--- ÉNONCÉ ---
Reprenez le compte rendu consacré à l'éducation des princes, présenté ci-dessous, et poursuivez-en la rédaction à la suite de sa dernière phrase.

--- TEXTE EXTRAIT ---
______________________________
Le livre de Pascale Mormiche propose une analyse des acteurs, des méthodes et des contenus de l’éducation des princes, un enjeu politique majeur aux XVIIe et XVIIIe siècles.

Issu d’une thèse soutenue en 2005 à l’Université de Versailles-Saint-Quentin-en-Yvelines sous la direction de Chantal Grell, le livre de Pascale Mormiche, agrégée d’histoire, revient en détail sur un aspect de l’histoire de la monarchie française qui demeure plutôt méconnu, malgré un renouveau récent   : l’éducation des princes, futurs rois ou chefs de famille, tels que les Condé ou les Orléans. L’introduction - trop brève-  présente les enjeux de l’ouvrage, lequel retrace une « expérience pédagogique » oubliée. Comment « structurer l’esprit du prince », « former son comportement », « l’accompagner dans l’exercice du pouvoir » ?   La réflexion, sans négliger les héritages du XVIe siècle, se concentre sur le Grand Siècle et sur l’époque des Lumières, du règne d’Henri IV à celui de Louis XVI. De manière étonnante, l’auteur ne présente pas les sources qu’elle a pu consulter. Des documents manuscrits et imprimés ont notamment été utilisés : correspondances, mémoires, traités divers, etc.

« Le choix des hommes »

La première partie revient sur les personnalités chargées d’éduquer les princes. Le chapitre inaugural, usant d’une expression anachronique, est intitulé : « concevoir les équipes ». Après les premières années avec des femmes, vient pour les princes le « passage aux hommes », à l’âge de 7 ans. Pascale Mormiche expose très bien la « double structure » en vigueur sous les deux derniers siècles de l’Ancien Régime. D’un côté, le gouverneur est « l’homme qui explique l’étiquette, enseigne les attitudes liées à la fonction du prince et les usages de la Cour ». De l’autre, le précepteur est chargé de cultiver l’esprit de l’enfant et d’en faire un bon chrétien   . Avec eux, d’autres figures, plus ou moins nombreuses selon les époques, interviennent au service du jeune prince : sous-gouverneurs, gentilshommes de la manche   , sous-précepteurs et autres maîtres.
______________________________
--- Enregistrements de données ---

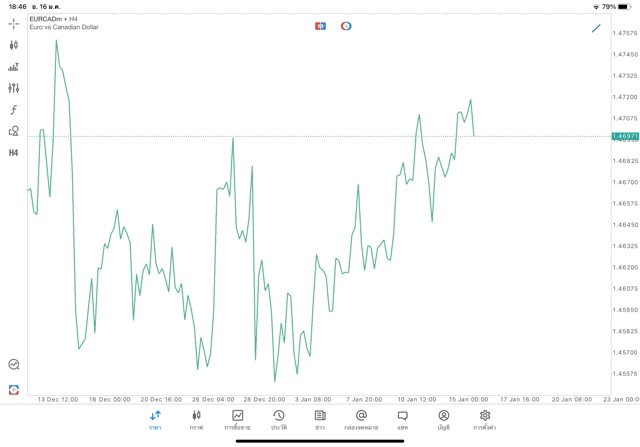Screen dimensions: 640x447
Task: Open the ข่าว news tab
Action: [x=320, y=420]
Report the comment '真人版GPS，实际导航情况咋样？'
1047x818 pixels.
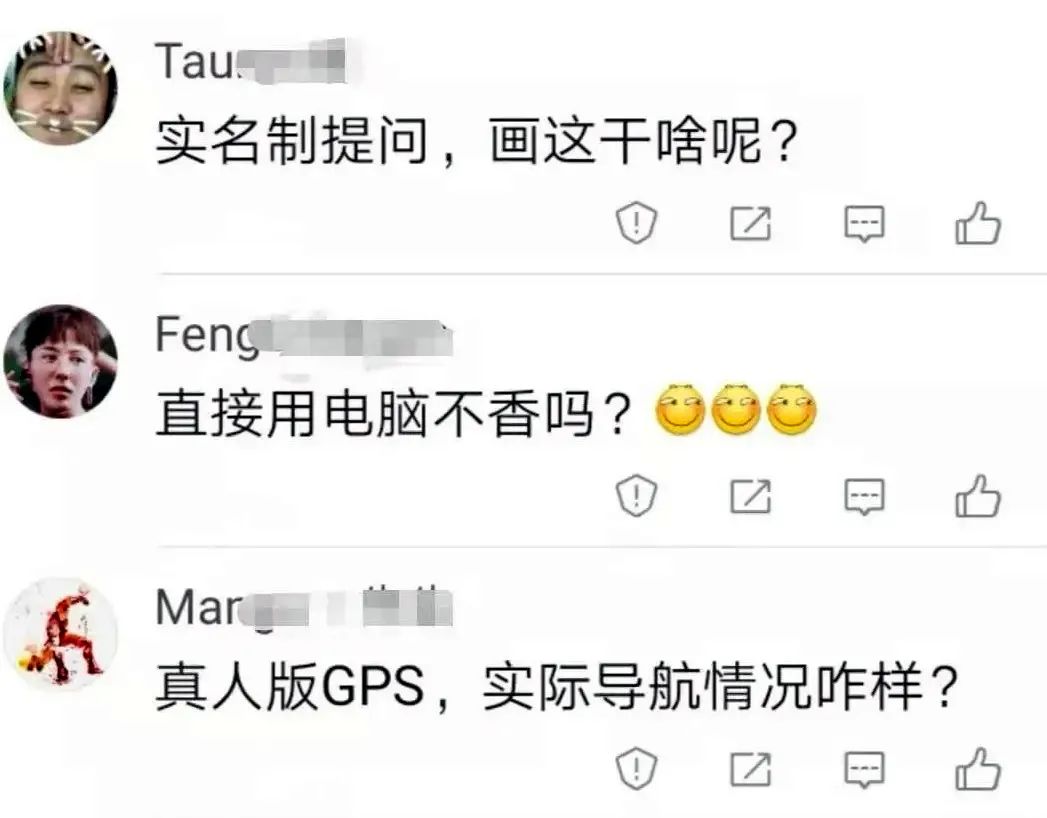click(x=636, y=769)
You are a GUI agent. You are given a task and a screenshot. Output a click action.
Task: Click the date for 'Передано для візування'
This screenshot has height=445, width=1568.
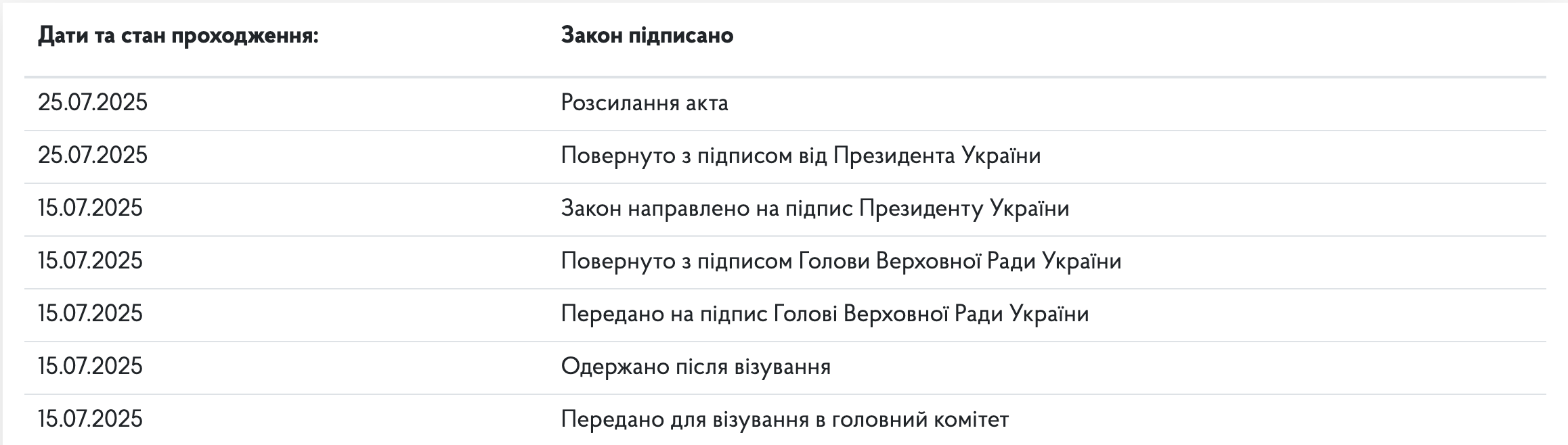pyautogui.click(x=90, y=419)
______________________________
--- RÉPONSE OBTENUE ---
L’auteur passe en revue les gouverneurs et précepteurs successifs, avant d’analyser en détail leurs réseaux et leurs carrières   . Elle s’attarde notamment sur l’éducation exemplaire de Louis, Grand Dauphin (1661-1711), qui meurt finalement avant son père, Louis XIV. Autour du prince, on croise Charles de Sainte-Maure, duc de Montausier (1610-1690, gouverneur à partir de 1668, Octave de Périgny (1625-1670) et Jacques-Bénigne Bossuet (1627-1704), précepteurs, et leurs adjoints, parmi lesquels il faut surtout citer l’érudit Pierre-Daniel Huet (1630-1721). Les « instruments » de l’éducation du Grand Dauphin forment un ensemble considérable. À l’attention de son protégé, Bossuet rédige un Catéchisme, un Traité de la connaissance de Dieu, un Abrégé de l’histoire de France, une Logique, une Politique tirée des propres paroles de l’Écriture sainte, une introduction à la philosophie ! Dès 1668, naît le projet, commun à Montausier et à Huet, de publier, « ad usum Delphini », les principaux auteurs latins en prose et en vers. Les premiers volumes paraissent en 1674. Il n’est pas sûr cependant que le fils de Louis XIV ait été réceptif à tout cet arsenal pédagogique   . Pascale Mormiche revient aussi sur l’éducation de Louis, duc de Bourgogne, petit-fils du Roi-Soleil, décédé dès 1712. On y retrouve le grand Fénelon (1651-1715), précepteur du prince à partir de 1689, auteur du Télémaque, véritable traité d’éducation morale et politique   . Au XVIIIe siècle, la Cour est confrontée aux grands débats sur l’éducation. À cet égard, les années 1760 sont décisives, avec la parution de l’Émile ou de l’éducation de Jean-Jacques Rousseau (1762), et de l’Essai d’éducation nationale (1763) de Louis-René de Caradeuc de La Chalotais   . Sous les règnes de Louis XV et de Louis XVI, l’éducation princière peine à se renouveler, tout en devenant un objet de réflexion et de contestation publiques   . L’heure des changements a sonné !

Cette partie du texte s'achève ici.